▸ **Required work**:
Please answer these questions about the TSQL Challenge 14 explanation:
(a) Which system table do the challenge rules allow as a table of numbers?
(b) Which function turns a string into an array of characters when fed the number from the table?
(c) In the zero-based version, what is added to number inside that function?

▸ **Article**:
Explanation for TSQL Challenge 14

First I want to mention that the challenges on databasechallenges.com are a blast.  I recommend trying some of them to hone your TSQL skills.  I haven’t had as much time as I would have liked to try as many as I would have liked, but I submitted solutions to a couple of them, and one of them was chosen as an accepted solution.

Jacob Sebastian has requested that I write an explanation for my submission, so here goes…

For a statement of the challenge itself, go here: http://beyondrelational.com/blogs/tc/archive/2009/09/28/tsql-challenge-14-identify-the-longest-sequence-of-characters-in-a-string.aspx

For my posted solution, go here: http://databasechallenges.com/SQLServer/TSQL/Challenge14/Submissions/Mike_DeFehr

In a nutshell, you’re given some strings and asked to identify and quantify repeating characters within the string.  As with many TSQL problems (and particularly with problems on the challenges site) the solution begins with a table of numbers or a tally table.  A table of numbers is just that:  a table with one row for each of the integers from 1 to as many as you need.  Typically, one might have such a table with potentially millions of rows in it somewhere in your SQL server – the rules of the challenge do not allow you to create one, but they do allow you to use one of the system tables (spt_values) as a table of numbers.  You get a table of a couple of thousand numbers with the following query (which is plenty for this challenge):

    SELECT number

    FROM master..spt_values

    WHERE number > 0

        AND type = ‘P’

 

 

One of the things we can do with a table of numbers is to effectively turn a string into an array of characters.  By feeding the number from the table into the SUBSTRING function, this can be accomplished quite easily:

    DECLARE @String varchar(100)

    SET @String = ‘abcdefghijk’

 

    SELECT      number AS ArrayIndex,

                SUBSTRING(@String,number,1) AS [Character]

    FROM master..spt_values

    WHERE number > 0

          AND type = ‘P’

          AND number <= LEN(@String)

    ArrayIndex  Character

    ———– ———

    1           a

    2           b

    3           c

    4           d

    5           e

    6           f

    7           g

    8           h

    9           i

    10          j

    11          k

 

    (11 row(s) affected)         

       

  

Note that if you like a zero-based array, a few subtle changes are required, but it’s no problem:

    DECLARE @String varchar(100)

    SET @String = ‘abcdefghijk’

 

    SELECT  number AS ArrayIndex,

            SUBSTRING(@String,number+1,1) AS [Character]

    FROM master..spt_values

    WHERE number >= 0

        AND type = ‘P’

        AND number < LEN(@String)

    ArrayIndex  Character

    ———– ———

    0           a

    1           b

    2           c

    3           d

    4           e

    5           f

    6           g

    7           h

    8           i

    9           j

    10          k

 

    (11 row(s) affected)

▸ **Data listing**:
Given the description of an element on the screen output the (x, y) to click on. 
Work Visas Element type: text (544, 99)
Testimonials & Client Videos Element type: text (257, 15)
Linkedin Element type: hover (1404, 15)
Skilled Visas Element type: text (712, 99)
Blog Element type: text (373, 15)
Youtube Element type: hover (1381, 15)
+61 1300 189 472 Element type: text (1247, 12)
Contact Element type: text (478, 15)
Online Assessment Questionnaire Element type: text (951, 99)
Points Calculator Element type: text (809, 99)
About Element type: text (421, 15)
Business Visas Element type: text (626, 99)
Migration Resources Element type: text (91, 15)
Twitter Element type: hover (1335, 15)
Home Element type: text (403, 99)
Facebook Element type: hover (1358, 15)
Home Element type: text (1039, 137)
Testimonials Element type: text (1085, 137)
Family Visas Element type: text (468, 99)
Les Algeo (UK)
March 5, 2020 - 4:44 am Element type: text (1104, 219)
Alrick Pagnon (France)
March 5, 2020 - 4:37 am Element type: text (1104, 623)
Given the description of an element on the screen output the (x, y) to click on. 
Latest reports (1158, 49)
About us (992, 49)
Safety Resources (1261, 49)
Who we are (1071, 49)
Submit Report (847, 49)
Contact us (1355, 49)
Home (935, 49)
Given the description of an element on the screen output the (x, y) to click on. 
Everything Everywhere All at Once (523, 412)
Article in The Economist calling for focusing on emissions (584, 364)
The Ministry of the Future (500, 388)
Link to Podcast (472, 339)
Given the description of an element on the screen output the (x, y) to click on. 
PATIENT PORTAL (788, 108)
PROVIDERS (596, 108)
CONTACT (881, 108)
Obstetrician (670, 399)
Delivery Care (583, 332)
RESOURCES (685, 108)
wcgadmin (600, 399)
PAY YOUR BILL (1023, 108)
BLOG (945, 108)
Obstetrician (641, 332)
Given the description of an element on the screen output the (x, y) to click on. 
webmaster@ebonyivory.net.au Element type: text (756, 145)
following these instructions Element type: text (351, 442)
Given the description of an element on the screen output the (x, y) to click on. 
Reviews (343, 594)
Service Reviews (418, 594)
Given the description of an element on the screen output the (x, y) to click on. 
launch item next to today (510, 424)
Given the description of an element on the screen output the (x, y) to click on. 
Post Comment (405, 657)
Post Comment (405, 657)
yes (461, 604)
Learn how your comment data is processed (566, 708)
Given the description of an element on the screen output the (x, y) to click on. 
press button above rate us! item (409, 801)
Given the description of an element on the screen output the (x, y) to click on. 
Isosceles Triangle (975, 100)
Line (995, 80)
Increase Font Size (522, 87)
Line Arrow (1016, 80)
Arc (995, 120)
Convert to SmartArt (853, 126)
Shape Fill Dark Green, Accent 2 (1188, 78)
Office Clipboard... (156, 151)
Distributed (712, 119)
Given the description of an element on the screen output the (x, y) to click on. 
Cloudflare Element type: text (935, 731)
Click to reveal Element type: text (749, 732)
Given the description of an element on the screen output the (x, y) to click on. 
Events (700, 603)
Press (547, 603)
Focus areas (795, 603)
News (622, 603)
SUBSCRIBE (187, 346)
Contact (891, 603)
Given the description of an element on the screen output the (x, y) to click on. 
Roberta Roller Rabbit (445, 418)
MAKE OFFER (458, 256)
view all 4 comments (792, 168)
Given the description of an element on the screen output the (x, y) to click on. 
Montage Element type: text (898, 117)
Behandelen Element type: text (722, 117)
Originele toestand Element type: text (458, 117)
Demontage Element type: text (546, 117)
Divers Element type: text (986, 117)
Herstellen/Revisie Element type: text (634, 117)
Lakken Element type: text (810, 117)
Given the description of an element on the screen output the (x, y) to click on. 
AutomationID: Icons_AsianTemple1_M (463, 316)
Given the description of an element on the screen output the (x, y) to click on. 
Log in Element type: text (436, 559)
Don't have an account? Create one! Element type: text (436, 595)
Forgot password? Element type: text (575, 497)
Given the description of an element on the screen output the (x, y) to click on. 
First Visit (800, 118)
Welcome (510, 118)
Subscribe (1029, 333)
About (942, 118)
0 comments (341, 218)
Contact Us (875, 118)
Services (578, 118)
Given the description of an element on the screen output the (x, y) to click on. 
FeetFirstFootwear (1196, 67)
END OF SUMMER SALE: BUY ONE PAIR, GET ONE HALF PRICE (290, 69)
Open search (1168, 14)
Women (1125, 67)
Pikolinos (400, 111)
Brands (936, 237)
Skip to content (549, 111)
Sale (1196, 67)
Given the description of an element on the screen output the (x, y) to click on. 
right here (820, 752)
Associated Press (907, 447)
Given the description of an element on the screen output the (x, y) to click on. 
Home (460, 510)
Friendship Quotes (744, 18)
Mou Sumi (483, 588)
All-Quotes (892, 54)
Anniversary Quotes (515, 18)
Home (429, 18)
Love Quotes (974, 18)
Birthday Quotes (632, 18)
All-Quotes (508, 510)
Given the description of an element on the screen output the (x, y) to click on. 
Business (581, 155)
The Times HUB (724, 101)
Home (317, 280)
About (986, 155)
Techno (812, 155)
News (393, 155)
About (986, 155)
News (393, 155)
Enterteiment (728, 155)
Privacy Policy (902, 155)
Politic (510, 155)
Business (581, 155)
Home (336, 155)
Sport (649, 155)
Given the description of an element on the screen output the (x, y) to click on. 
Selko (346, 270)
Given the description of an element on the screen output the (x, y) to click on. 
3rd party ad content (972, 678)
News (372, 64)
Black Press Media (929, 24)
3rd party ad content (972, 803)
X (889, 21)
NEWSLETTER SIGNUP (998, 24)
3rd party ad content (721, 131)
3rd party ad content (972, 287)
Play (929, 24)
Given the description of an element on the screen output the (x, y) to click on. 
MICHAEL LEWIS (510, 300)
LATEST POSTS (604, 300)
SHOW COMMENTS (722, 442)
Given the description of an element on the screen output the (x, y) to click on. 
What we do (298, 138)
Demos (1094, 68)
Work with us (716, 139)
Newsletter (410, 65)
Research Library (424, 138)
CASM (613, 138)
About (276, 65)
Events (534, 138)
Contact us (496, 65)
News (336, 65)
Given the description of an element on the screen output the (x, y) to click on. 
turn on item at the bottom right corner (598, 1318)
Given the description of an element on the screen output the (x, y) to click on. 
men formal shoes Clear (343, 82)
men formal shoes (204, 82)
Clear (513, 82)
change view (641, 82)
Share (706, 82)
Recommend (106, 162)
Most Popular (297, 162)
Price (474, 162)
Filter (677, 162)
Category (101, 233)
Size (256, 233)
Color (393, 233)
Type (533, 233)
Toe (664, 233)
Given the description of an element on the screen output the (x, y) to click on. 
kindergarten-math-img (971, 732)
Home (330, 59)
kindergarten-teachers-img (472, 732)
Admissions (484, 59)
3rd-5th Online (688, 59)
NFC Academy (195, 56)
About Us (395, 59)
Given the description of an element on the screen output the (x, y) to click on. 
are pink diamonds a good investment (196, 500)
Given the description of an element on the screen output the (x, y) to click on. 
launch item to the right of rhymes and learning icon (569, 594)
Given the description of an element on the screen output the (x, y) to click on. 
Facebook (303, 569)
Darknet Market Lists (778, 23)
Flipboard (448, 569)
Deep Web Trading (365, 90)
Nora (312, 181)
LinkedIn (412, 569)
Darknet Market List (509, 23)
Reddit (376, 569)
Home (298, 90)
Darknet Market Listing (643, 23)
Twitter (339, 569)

▸ **Task solution**:
(a) spt_values (queried as master..spt_values)
(b) SUBSTRING
(c) 1 (number+1)